Y en este punto comienzan otros problemas, también anticipados por Bolsillo. Es que, de la deuda en pesos, el 80% indexa por inflación, el 60% de los pasivos vence en dos años y suma unos US$ 67.000 millones. Un ajuste para hacer competitivo el tipo de cambio, acelerar la devaluación, por caso, sería un anábolico de complicado metabolismo en las finanzas públicas. Sin contar que una suba de tasas impactaría de manera muy fuerte en la deuda en pases y leliq’s del BCRA (absorbidos por la emisión para monetizar el déficit), que suman unos US$ 48.000 millones. La receta del FMI, subir la tasa y dólar competitivo, parecen encontrarse en el campo de las contradicciones con la baja de la inflación. Al menos en la Argentina. Y por ahora.

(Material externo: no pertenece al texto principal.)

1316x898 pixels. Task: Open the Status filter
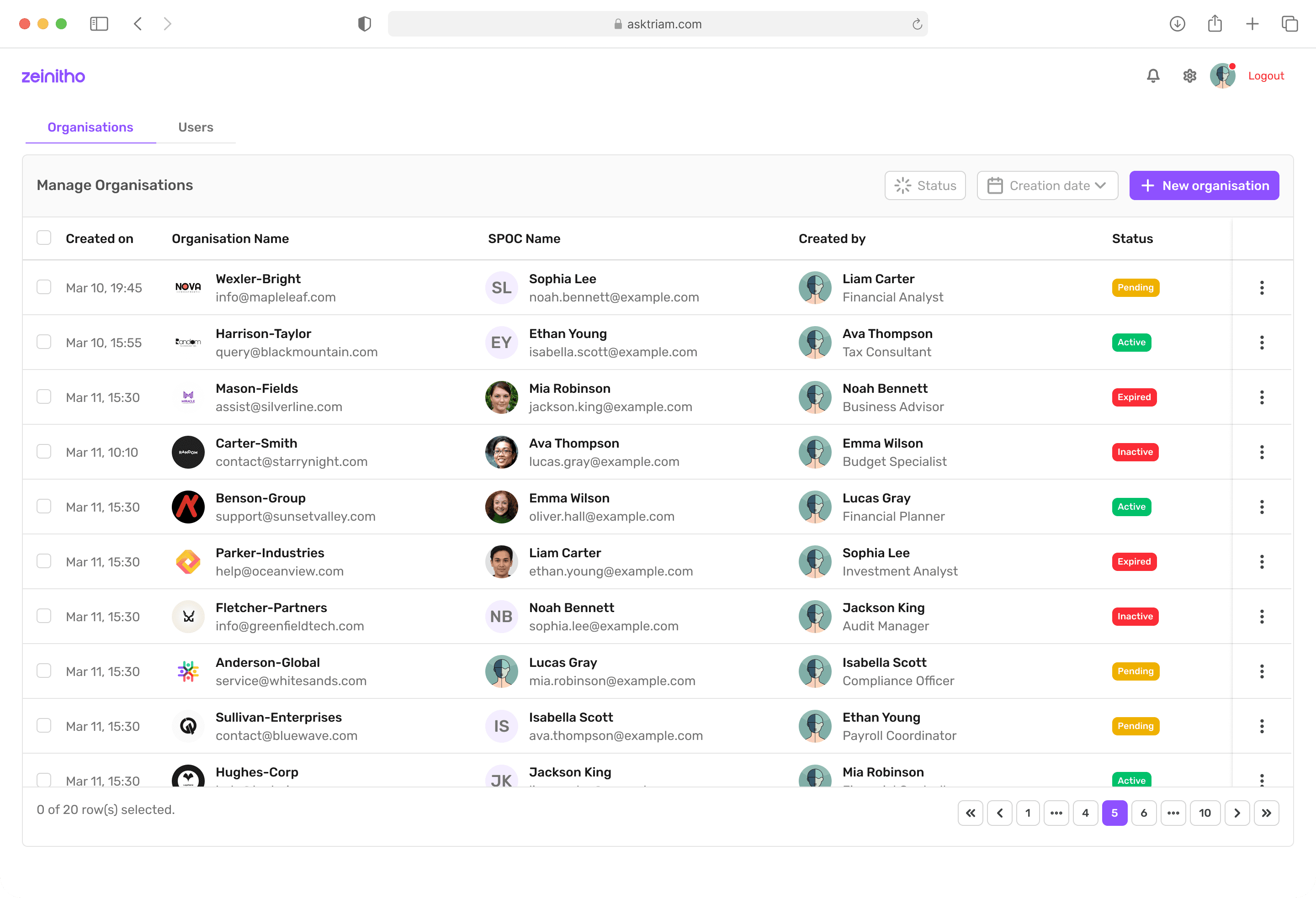(925, 186)
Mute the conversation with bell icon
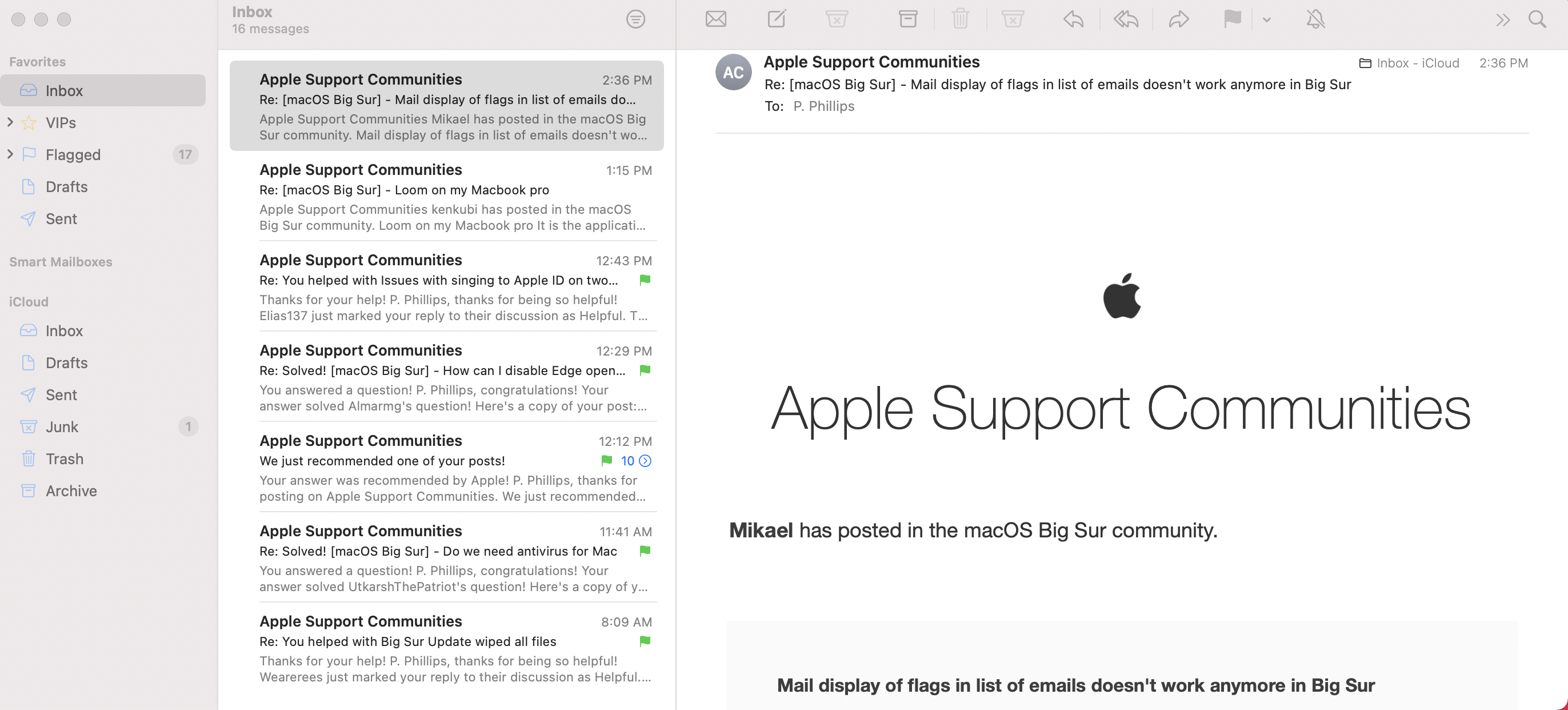This screenshot has width=1568, height=710. 1315,19
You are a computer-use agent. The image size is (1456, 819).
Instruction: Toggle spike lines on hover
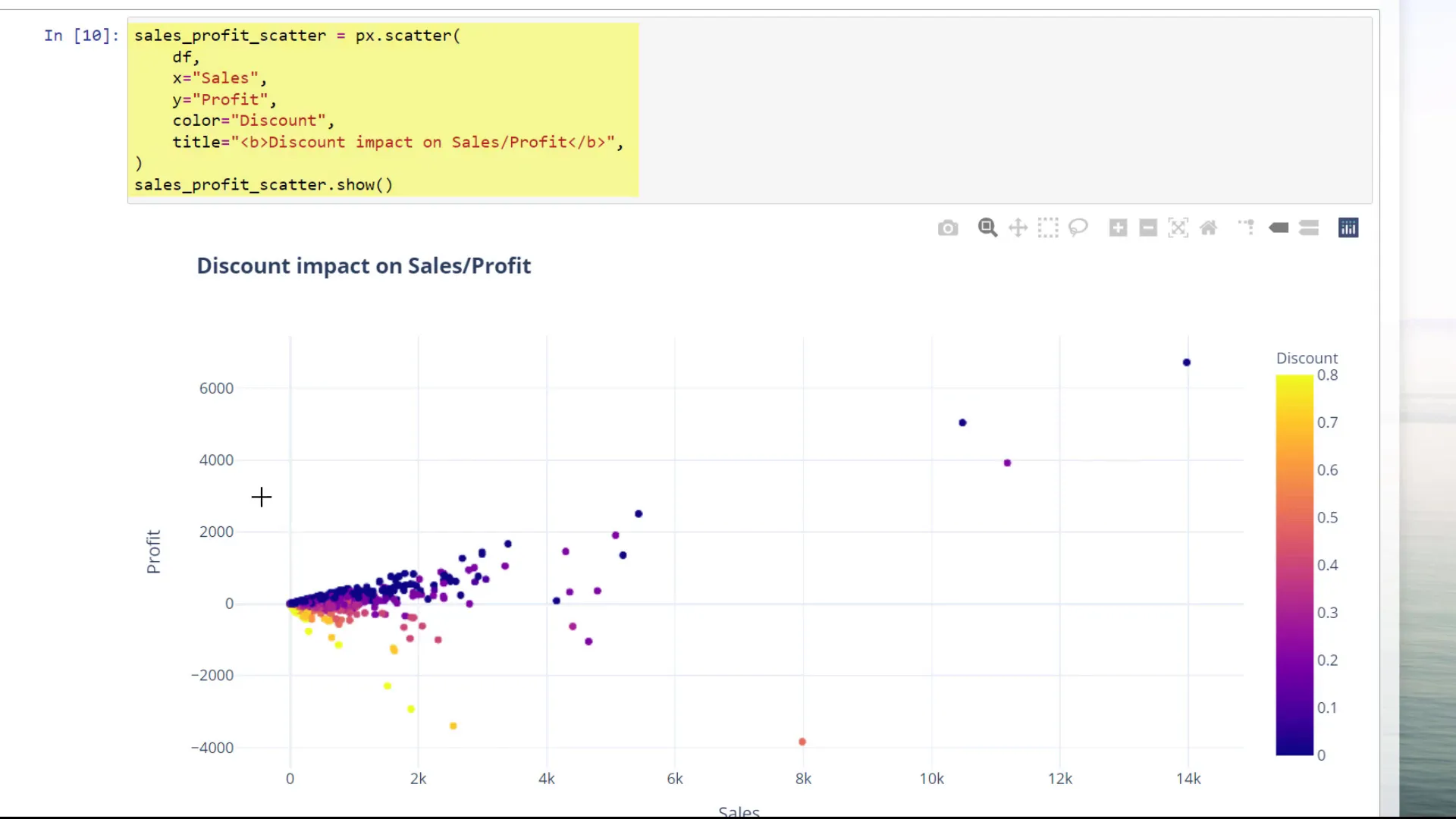1246,228
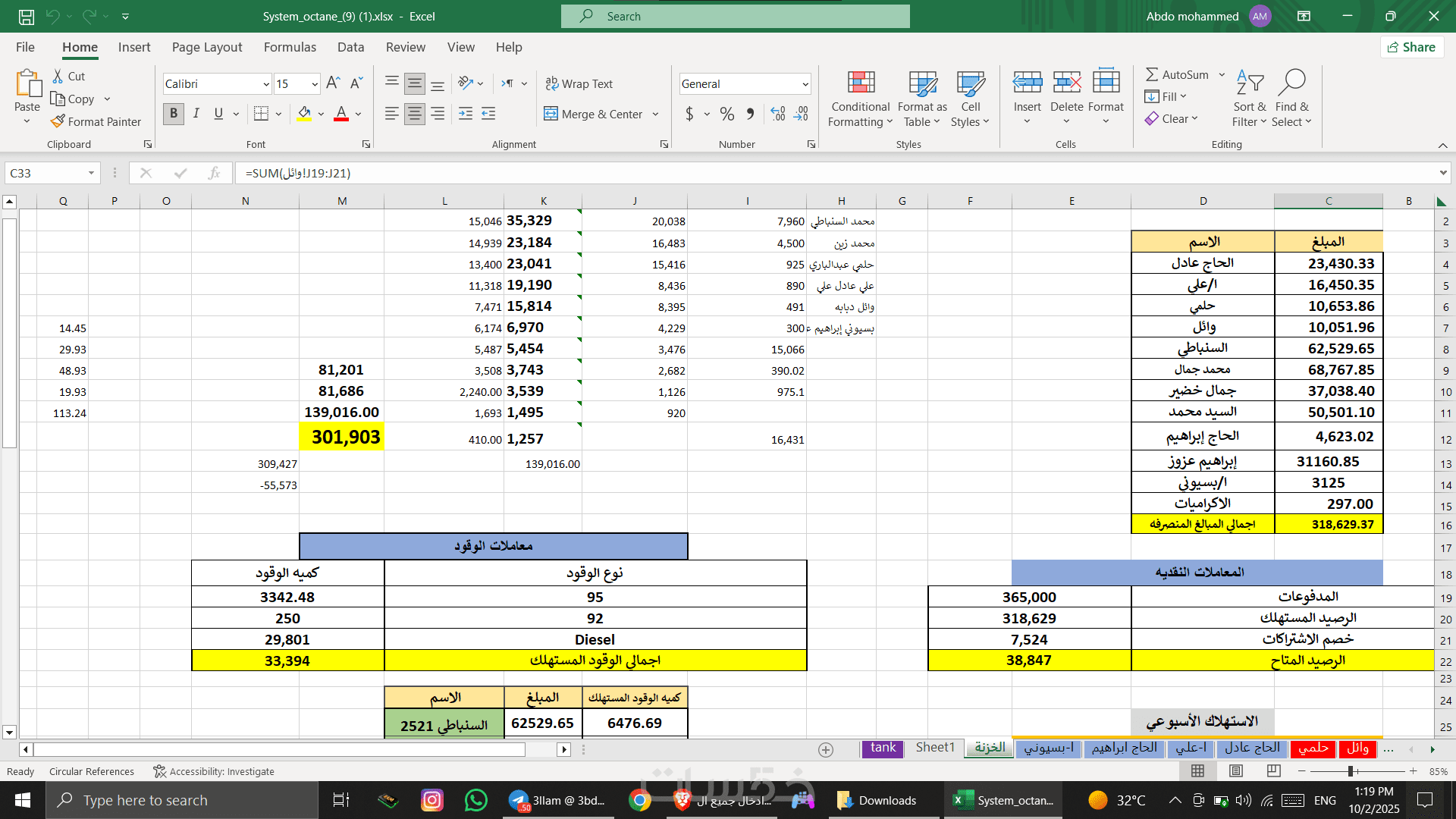
Task: Expand the General number format dropdown
Action: (x=805, y=84)
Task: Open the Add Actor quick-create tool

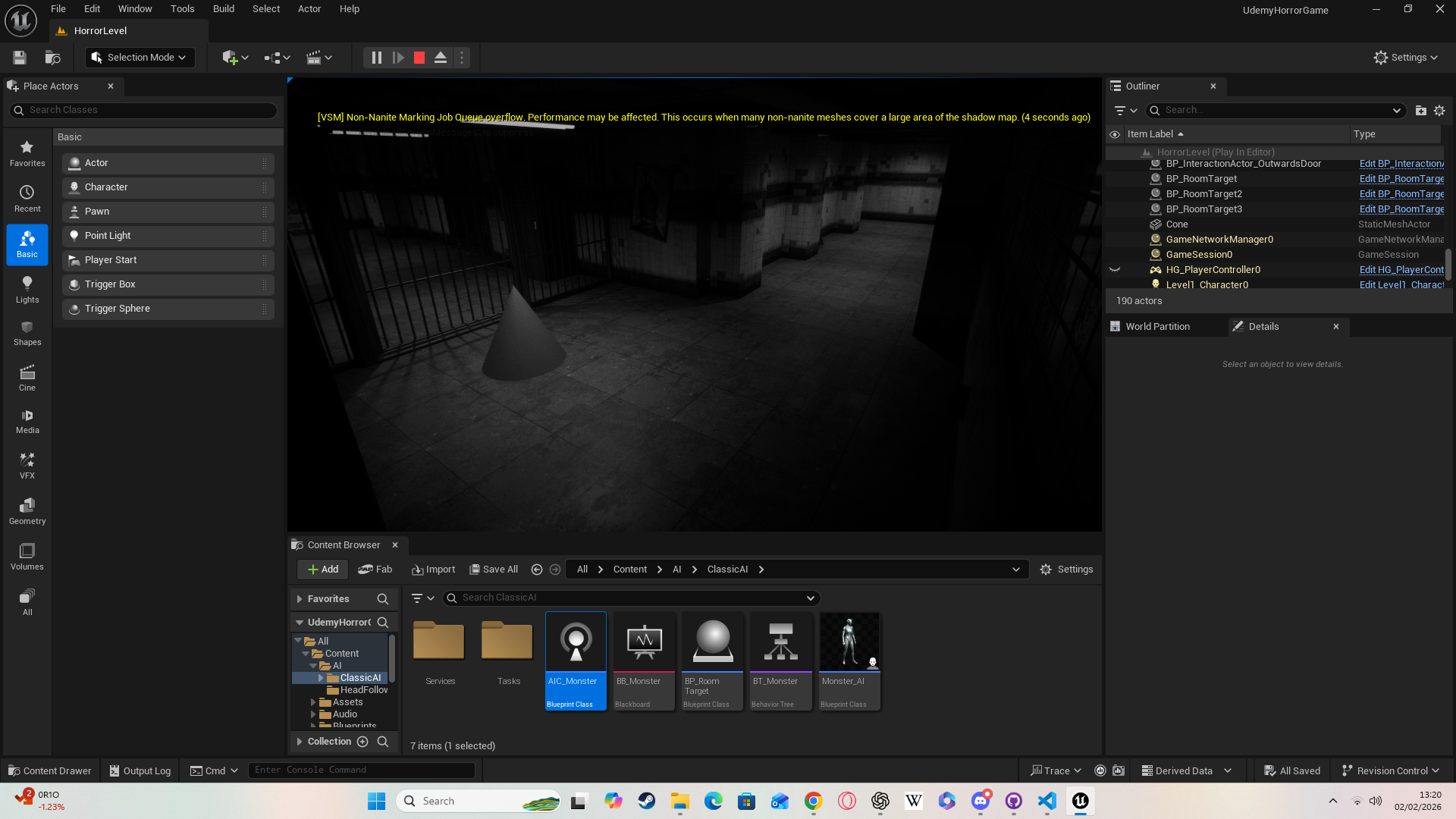Action: pyautogui.click(x=233, y=57)
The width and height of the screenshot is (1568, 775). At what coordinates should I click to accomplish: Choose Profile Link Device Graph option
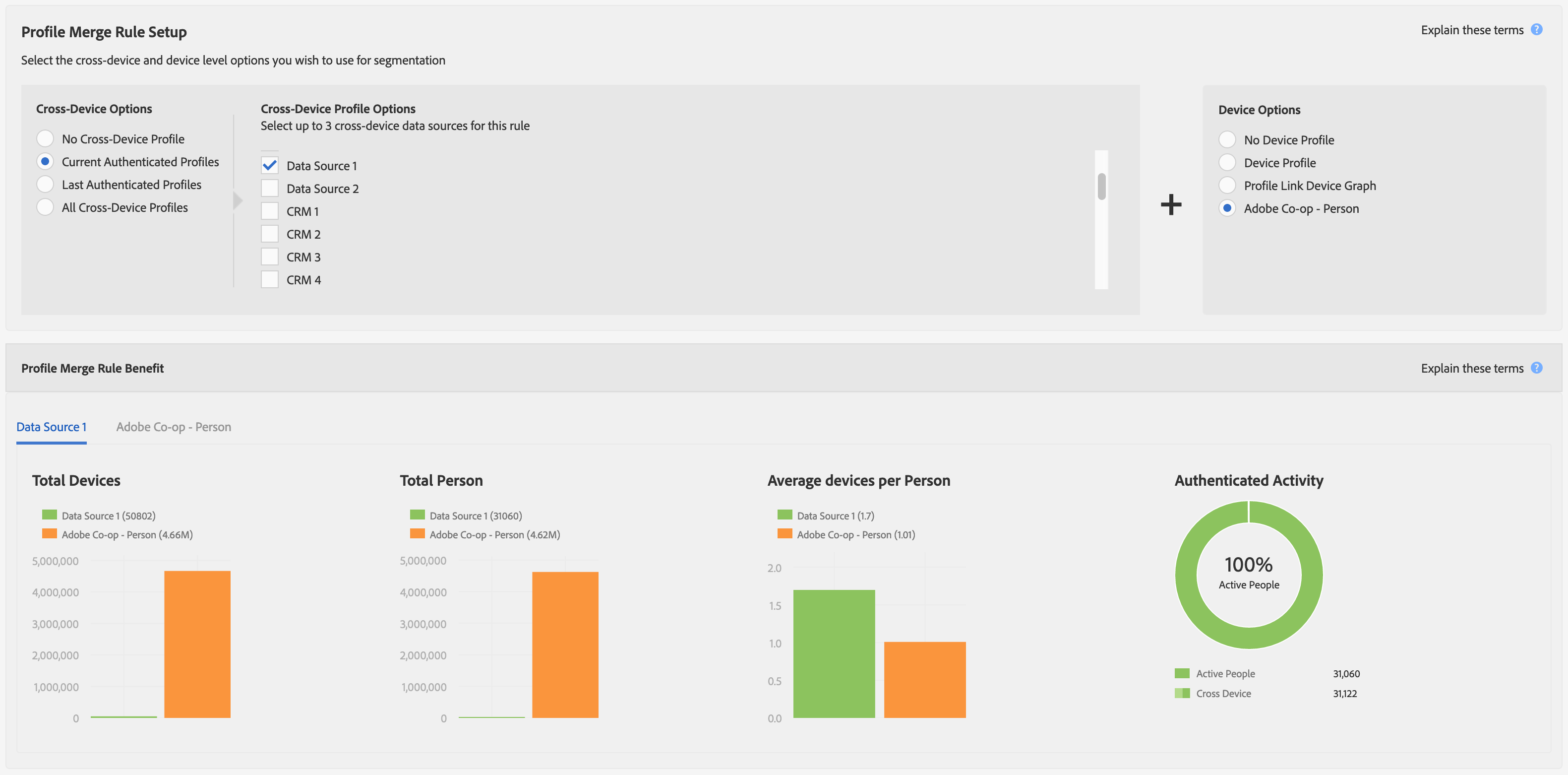click(x=1227, y=185)
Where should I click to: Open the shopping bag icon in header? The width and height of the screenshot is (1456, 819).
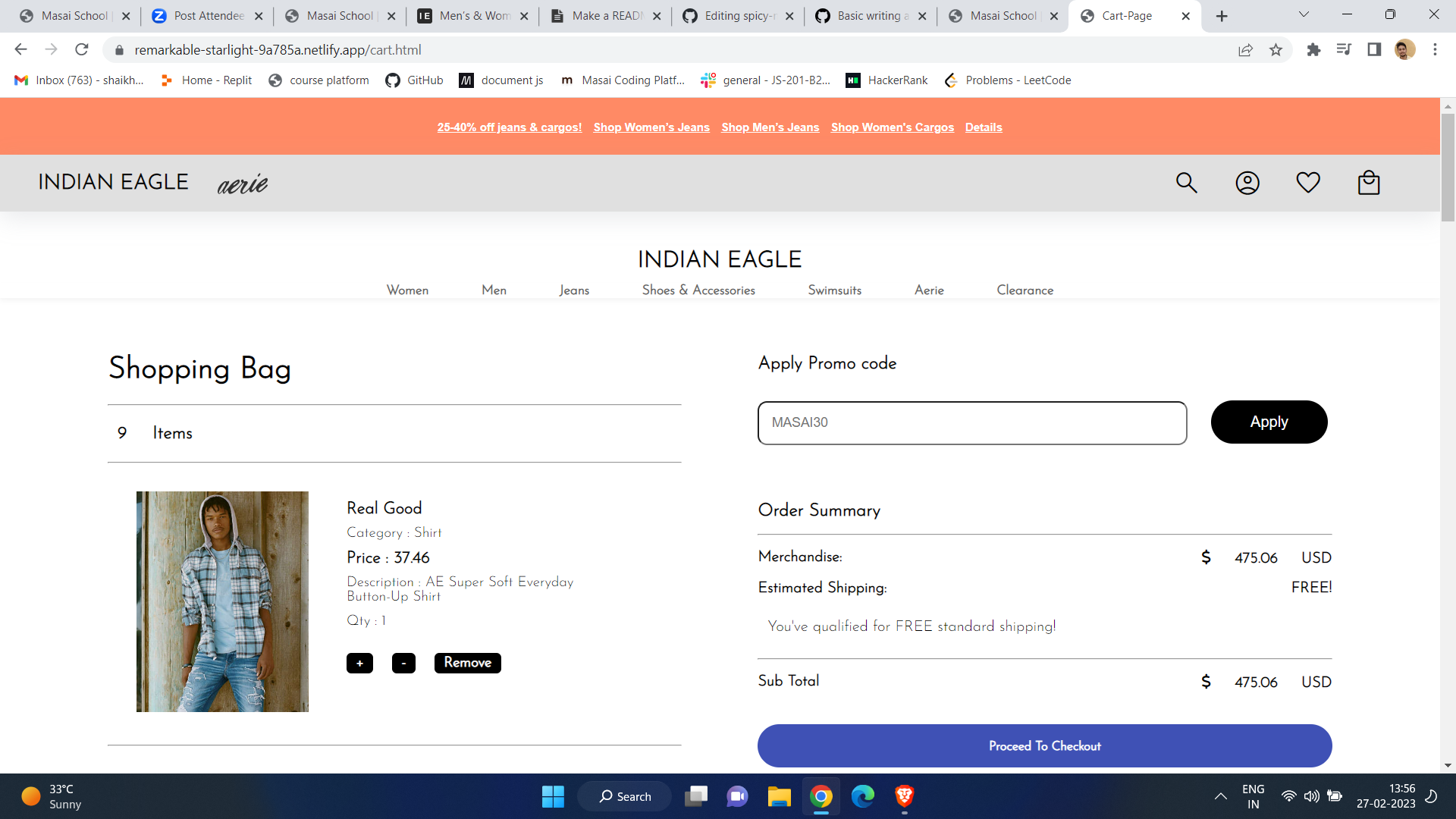tap(1369, 183)
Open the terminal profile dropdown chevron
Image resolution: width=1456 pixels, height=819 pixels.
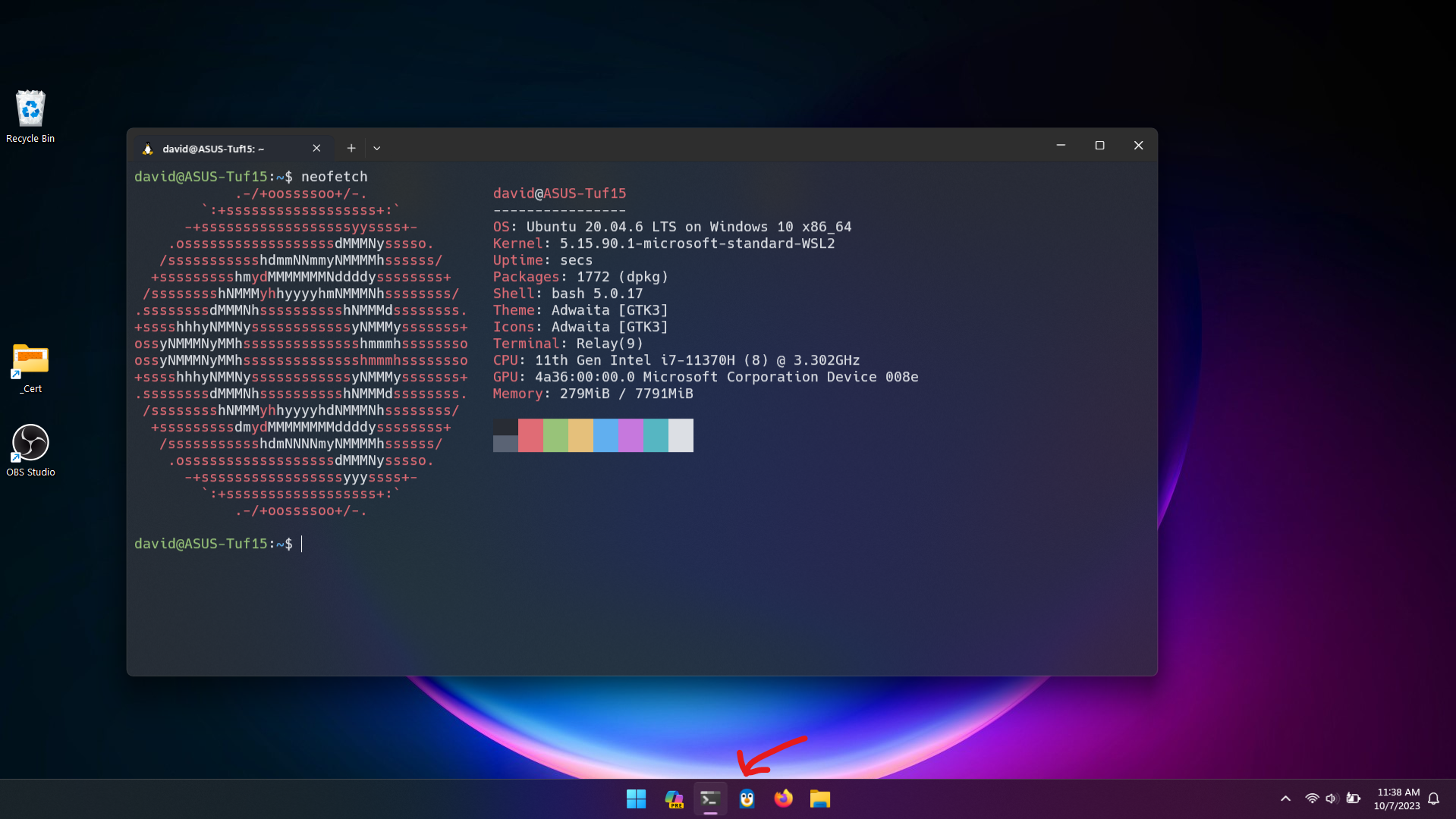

Por último, al menos por ahora, unas líneas sobre otro anticipo de Bolsillo: otro impuesto. Esta vez a los que fugaron divisas al exterior sin pasar por la AFIP que sería destinado al pago de la deuda con el FMI. Más allá de los condicionamientos técnicos, anticipados por Clarín, existe otra razón no menor: el acuerdo con el FMI impide moratorias o blanqueos. Sería más sencillo, por caso, que la AFIP comience a trabajar en ampliar la base de contribuyentes (muchos de ellos los fugadores de esos millones de dólares) que exhiben símbolos de riqueza de manera pública y que figuran, en el mejor de los casos, como monotributistas. No parecería ser tan difícil en el país de los unicornios tecnológicos conseguir especialistas en cruce de datos. Se trata de trabajar un poco más y no seguir cazando en el gallinero.
Últimas líneas para otro dato: en el gobierno confían en apelar al argumento de la guerra para conseguir un waiver en la primera visita de control del FMI. Los verdaderos problemas comenzarán en la segunda ronda de control, allá por agosto.